• GOAL OF THE EXERCISE: Out of the records below, copy all lines in which the word "computer" occurs.

[Items from a data source]
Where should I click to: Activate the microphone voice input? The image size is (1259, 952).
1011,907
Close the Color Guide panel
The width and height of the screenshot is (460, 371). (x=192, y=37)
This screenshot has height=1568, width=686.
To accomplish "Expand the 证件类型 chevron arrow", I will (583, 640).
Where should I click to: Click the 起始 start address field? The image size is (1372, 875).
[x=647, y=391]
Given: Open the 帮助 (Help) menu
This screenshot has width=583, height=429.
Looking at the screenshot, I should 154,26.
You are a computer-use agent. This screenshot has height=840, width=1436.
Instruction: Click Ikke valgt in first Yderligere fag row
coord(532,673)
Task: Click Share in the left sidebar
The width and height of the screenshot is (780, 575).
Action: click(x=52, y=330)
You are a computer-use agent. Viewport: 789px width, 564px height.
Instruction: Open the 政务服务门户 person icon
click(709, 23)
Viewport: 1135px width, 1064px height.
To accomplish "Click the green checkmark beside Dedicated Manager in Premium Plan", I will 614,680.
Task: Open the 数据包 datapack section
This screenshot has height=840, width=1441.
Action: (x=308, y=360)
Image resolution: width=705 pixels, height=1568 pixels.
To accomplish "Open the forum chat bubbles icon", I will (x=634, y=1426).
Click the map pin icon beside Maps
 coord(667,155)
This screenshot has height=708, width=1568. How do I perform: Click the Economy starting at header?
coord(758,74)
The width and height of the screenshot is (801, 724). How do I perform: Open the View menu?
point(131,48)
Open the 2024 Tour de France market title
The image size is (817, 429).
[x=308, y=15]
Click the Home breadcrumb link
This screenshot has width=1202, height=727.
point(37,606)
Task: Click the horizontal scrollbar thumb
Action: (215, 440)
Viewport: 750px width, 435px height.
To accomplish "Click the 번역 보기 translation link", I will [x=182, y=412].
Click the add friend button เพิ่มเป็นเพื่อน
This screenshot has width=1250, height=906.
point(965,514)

• ANSWER SECTION:
You are a computer-use agent. This screenshot has height=840, width=1436.
You are a computer-use agent. Viewport: 789px width, 564px height.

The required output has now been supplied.